Pour se limiter aux vingt dernières années, on a connu les cinq années de gouvernement Jospin pour la gauche, suivies des dix ans de droite avec Chirac et Sarkozy, pour finir par les cinq années de Hollande. Ce furent vingt années d’attaques continues et sordides contre les hôpitaux publics, contre le droit à se faire soigner, avec le déremboursement de plus en plus massif des médicaments et des soins. Ce fut, parallèlement, l’enrichissement indécent des trusts pharmaceutiques, de ceux de l’immobilier et de tous ceux liés de près ou de loin à cette activité : des fabricants de matériel médical aux prestataires de services, entreprises de nettoyage et autres. Sans oublier les compagnies d’assurance privées et les banques, qui ont fait fructifier les intérêts des emprunts forcés des hôpitaux et de la Sécurité sociale.

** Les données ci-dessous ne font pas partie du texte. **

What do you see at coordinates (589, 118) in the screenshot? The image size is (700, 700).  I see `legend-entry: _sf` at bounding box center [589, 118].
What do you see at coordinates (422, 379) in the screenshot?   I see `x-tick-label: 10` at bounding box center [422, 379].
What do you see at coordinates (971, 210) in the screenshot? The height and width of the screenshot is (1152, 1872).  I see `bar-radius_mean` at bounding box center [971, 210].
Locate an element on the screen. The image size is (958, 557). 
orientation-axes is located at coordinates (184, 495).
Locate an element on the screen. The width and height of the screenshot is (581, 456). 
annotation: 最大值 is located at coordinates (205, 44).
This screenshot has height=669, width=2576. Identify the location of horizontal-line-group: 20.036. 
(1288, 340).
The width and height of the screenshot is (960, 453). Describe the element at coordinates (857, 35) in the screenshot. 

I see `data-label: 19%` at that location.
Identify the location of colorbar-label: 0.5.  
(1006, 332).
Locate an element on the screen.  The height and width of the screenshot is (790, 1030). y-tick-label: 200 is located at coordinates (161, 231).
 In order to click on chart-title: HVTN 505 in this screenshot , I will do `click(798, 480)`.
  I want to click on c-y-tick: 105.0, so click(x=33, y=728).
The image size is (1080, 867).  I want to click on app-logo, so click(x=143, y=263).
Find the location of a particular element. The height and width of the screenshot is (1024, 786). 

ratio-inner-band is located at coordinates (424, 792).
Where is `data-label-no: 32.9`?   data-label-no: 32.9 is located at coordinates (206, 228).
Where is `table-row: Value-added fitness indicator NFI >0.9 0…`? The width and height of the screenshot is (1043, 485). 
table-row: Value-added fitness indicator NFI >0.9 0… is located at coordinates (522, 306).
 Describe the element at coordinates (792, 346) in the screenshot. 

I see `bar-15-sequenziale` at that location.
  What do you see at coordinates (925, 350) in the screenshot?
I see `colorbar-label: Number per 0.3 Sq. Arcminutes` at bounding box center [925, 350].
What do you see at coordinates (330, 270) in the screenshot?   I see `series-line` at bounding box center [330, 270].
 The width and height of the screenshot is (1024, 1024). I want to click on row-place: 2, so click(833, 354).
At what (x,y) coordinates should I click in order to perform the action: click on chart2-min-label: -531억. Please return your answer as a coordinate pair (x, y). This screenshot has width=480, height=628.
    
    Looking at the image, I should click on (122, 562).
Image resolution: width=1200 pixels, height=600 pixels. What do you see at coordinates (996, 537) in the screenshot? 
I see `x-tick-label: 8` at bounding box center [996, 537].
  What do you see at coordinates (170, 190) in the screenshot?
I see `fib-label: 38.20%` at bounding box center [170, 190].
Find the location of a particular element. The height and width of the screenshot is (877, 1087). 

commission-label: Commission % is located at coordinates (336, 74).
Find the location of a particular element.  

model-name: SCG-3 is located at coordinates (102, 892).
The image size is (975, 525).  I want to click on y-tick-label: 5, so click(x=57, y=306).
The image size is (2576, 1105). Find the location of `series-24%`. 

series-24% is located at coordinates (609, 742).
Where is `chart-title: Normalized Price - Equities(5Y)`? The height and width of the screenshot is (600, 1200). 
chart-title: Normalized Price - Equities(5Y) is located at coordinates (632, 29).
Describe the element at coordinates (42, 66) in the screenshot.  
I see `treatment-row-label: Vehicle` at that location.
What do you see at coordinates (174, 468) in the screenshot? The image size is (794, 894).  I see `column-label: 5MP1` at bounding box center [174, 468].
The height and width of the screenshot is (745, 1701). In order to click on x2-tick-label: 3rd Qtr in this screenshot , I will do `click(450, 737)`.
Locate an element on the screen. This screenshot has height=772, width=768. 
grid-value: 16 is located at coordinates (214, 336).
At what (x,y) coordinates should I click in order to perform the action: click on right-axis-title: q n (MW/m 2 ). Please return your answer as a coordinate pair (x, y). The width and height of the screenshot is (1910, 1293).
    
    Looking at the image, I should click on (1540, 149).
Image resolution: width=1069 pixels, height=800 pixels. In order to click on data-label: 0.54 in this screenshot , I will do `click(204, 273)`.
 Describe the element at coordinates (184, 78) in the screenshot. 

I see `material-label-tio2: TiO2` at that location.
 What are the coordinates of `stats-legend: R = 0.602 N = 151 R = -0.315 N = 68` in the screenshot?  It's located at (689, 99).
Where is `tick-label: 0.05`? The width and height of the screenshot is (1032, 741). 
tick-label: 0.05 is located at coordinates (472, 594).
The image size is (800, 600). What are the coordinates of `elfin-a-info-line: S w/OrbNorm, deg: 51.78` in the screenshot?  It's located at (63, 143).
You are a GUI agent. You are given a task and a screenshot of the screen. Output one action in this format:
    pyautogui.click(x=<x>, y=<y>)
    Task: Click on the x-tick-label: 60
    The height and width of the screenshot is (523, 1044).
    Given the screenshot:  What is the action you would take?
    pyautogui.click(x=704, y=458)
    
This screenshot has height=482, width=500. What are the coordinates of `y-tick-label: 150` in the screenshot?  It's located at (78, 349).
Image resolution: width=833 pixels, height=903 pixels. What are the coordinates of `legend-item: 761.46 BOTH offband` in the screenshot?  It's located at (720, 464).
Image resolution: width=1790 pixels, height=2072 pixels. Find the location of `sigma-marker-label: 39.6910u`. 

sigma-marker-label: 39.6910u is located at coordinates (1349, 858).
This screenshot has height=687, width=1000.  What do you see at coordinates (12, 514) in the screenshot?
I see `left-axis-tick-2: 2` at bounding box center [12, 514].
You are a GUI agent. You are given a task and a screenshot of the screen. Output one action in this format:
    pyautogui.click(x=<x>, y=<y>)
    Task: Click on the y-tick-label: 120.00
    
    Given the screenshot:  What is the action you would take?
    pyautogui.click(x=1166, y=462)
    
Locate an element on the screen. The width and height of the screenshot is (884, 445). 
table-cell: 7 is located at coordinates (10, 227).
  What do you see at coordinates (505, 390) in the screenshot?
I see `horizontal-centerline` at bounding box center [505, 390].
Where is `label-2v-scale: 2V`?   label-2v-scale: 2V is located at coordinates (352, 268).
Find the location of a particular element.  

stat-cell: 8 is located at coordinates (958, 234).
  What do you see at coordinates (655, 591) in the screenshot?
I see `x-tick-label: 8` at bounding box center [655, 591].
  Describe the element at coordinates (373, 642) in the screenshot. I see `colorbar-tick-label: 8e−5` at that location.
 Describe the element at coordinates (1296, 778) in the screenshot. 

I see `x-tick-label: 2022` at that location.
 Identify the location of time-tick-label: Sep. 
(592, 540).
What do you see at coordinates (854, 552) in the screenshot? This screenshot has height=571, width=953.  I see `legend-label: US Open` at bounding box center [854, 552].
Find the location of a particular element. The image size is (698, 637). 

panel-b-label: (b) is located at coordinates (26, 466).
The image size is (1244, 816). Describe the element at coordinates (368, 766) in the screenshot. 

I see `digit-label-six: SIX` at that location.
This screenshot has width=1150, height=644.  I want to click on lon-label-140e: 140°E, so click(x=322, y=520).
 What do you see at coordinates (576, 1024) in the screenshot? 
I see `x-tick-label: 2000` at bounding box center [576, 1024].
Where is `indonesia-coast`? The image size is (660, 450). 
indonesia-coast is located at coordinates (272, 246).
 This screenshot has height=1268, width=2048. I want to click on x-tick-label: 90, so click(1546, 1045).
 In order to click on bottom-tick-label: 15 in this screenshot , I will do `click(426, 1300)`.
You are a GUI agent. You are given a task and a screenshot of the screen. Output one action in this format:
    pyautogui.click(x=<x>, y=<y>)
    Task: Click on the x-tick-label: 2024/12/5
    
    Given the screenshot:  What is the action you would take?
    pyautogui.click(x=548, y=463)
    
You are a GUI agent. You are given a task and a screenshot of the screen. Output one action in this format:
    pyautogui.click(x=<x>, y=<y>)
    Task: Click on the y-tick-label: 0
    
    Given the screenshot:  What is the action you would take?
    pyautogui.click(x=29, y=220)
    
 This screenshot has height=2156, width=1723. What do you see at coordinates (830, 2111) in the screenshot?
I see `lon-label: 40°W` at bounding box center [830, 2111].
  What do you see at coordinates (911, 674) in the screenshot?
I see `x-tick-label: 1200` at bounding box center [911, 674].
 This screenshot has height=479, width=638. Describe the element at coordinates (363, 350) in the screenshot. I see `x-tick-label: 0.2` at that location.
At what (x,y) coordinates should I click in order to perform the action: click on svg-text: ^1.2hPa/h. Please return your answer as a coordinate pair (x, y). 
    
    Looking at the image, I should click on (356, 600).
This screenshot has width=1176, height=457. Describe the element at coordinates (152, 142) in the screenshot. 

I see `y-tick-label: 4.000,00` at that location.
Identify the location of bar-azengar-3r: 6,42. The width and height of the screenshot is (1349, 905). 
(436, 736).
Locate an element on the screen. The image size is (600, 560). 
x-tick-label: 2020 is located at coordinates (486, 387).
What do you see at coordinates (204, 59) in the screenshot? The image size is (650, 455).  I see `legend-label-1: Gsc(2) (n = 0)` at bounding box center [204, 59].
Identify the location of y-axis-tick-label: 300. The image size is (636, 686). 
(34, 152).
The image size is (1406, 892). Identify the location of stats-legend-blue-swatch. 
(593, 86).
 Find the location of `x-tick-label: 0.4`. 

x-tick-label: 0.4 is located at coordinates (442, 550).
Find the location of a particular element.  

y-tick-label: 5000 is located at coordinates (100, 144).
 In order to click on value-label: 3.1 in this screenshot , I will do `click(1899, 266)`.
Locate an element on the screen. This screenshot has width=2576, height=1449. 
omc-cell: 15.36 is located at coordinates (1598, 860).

Sous la conduite de Martine Aubry, le gouvernement Jospin, dont Mélenchon est si fier d’avoir été un sous-ministre, a aggravé la politique de fermeture partout dans le pays des maternités, des hôpitaux de proximité, des services d’urgence, etc. Elle a agi pour restreindre les budgets des hôpitaux publics, en élargissant le déremboursement des médicaments, pendant qu’elle offrait des baisses massives de cotisations aux employeurs.

Ensuite, après qu’elle avait été préparée sous la gauche, c’est la droite qui a mis en place dans les hôpitaux publics la tarification à l’acte, appelée T2A. Ce système infernal a mis tous les hôpitaux en faillite virtuelle, ce qui ne veut rien dire mais a permis de justifier les baisses continues d’effectifs et de moyens. Puis les plans dits de retour à l’équilibre ont accéléré la grande misère des hôpitaux publics. De même les partenariats public-privé, commencés sous la gauche, ont organisé le pillage des hôpitaux publics, en particulier par les grands trusts du bâtiment. On a puisé dans l’argent des salariés, car le financement de la santé ne vient que de l’argent pris sur les salaires, les cotisations sociales n’étant que du salaire différé. L’État quant à lui n’apporte à l’ensemble du ministère de la Santé qu’une participation symbolique, l’avant-dernière du budget.

Le bilan est qu’il manque partout de médecins, d’infirmières, d’aides-soignantes, d’agents hospitaliers. Pour faire face à l’indispensable, les hôpitaux sont obligés de faire appel à l’intérim et à une pléthore de contrats aidés.

Oui, la santé est malade, à tous les niveaux, des politiques menées de la façon la plus sordide par les défenseurs de cette société, au nombre desquels les principaux candidats à la présidentielle.